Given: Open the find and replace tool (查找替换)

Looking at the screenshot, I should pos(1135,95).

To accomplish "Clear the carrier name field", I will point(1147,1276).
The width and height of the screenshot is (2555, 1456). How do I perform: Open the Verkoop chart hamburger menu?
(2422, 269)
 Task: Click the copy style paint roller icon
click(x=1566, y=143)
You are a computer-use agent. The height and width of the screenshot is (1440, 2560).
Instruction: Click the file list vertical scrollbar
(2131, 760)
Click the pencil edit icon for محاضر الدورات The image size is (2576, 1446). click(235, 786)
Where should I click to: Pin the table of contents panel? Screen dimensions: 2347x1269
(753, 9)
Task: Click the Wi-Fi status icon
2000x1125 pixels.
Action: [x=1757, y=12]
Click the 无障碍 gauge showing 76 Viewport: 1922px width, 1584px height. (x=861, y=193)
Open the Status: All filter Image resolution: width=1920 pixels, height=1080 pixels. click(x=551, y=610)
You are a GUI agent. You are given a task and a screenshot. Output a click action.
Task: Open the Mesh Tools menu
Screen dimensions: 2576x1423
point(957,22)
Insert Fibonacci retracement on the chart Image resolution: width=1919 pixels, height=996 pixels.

+---+

For this exercise, reproduce exactly each line from the one containing "Screen dimensions: 2576x1423" through the last line of the data, and no others.

## The completed task
Screen dimensions: 2576x1423
point(957,22)
Insert Fibonacci retracement on the chart Image resolution: width=1919 pixels, height=996 pixels.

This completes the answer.